It is a clinically experienced and experimentally verified fact that if a particular drug substance in crude or molecular form can produce a specific train of symptoms in healthy persons, potentized form of that drug can cure diseases having similar symptoms. Actually, this observation is the basis of the concept of homeopathic ‘drug proving’ as well as ‘similia similibus curentur’.
In our everyday clinical practice, we have a lot of experiences with this OPPOSITE actions of crude drugs and their potentized forms. Using APIS MEL 30 for bee stings, anacardium 30 for antidoting anacardium poisoning, tabaccum 30 for removing bad effects of tobacco, cannabis 30 for cannabis addiction, use of histamine 30 in allergic complaints, use of pepsinum 30 in gastritis– there are actually hundreds of such empirical uses which are very successful.
Potentized forms of allopathic drugs are clinically used to remove the short-term or long-term bad effects of allopathic drugging. This method is known as tautopathy. Potentized forms of almost all allopathic drugs are available in market.
Many nosodes are successfully used by homeopaths on the basis of this knowledge of OPPOSITE actions of crude forms and potentized forms.
The famous researches conducted by team of Dr Anisur Rahman Khuda-Bukhsh of calcutta regarding the use of Arsenic Alb 30 in reversing arsenic toxicity, cadmium sulph 30 in reversing genotoxic effects of crude cadmium etc also ratify the validity of this observation.
Why a drug substance in ‘potentized’ form act upon living organism in a reverse direction to its action in crude or ‘molecular’ form? What may be the molecular mechanism involved in this ‘reverse’ actions?
Whole riddles of homeopathy will be resolved once we could explain this phenomenon of ‘reverse action’ rationally and scientifically in a way fitting to modern biochemistry and kinetics of biomolecular interactions.
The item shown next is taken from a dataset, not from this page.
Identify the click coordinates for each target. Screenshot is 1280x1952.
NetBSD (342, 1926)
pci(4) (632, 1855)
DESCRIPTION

Phenomenon of ‘reverse actions’ of potentized forms and crude forms of same drug substance could be rationally explained only if we perceive potentized drugs in terms of MOLECULAR IMPRINTS of drug molecules, and understand these molecular imprints as three-dimensional nanocavities’ ‘molecular voids’ ‘engraved’ into a water-ethyl alcohol supra-molecular matrix. It is obvious that such molecular imprints can act as artificial binding pockets for molecules having similar conformations.
Homeopathy is actually a therapeutic method that utilises the mutually OPPOSITE actions of crude forms and potentized forms of drug substances. Producing symptoms actually means producing certain molecular errors in the body. Similarity of symptoms indicates similarity of molecular errors. If a drug substance in its crude forms can produce certain molecular errors in the body, its potentized forms can remove that molecular errors.
When trying to find an answer to the question “what are the active principles of post-avogadro potentized drugs, it is very important that these ACTIVE PRINCIPLES should be something that can remove the molecular inhibitions caused by the molecular forms of same drug.
If potentized correctly, post-avogadro dilutions will not contain any molecule of original drug substance, and that they contain nothing but alcohol and water, along with some particles coming through contaminations. Studies have also shown that CHEMICAL properties of post-avogadro dilutions and unpotentized water-alcohol mixture are similar. But all of us know, and it is well established that these post-avogadro dilutions without any drug molecule contained in them have specific biological actions and disease curing properties when used as similimum. It was also observed and proved through spectroscopic studies mentioned earlier that post-avogadro dilutions have some supra-molecular arrangements that make them different from the plain water-alcohol mixture. It is obvious that the ACTIVE PRINCIPLES should be some supra-molecular water-ethyl alcohol structures formed during the process of potentization. And it is very much evident that these supra-molecular structures are not MIMICS of drug molecules, but something that can produce biological effects that are exactly OPPOSITE to those produced by original drug molecules.
Now we are very much sure that active principles of potentized drugs are some sort of supramolecular structures formed by water and alcohol, and these structures have retained the medicinal properties of original drug molecules in a REVERSE order.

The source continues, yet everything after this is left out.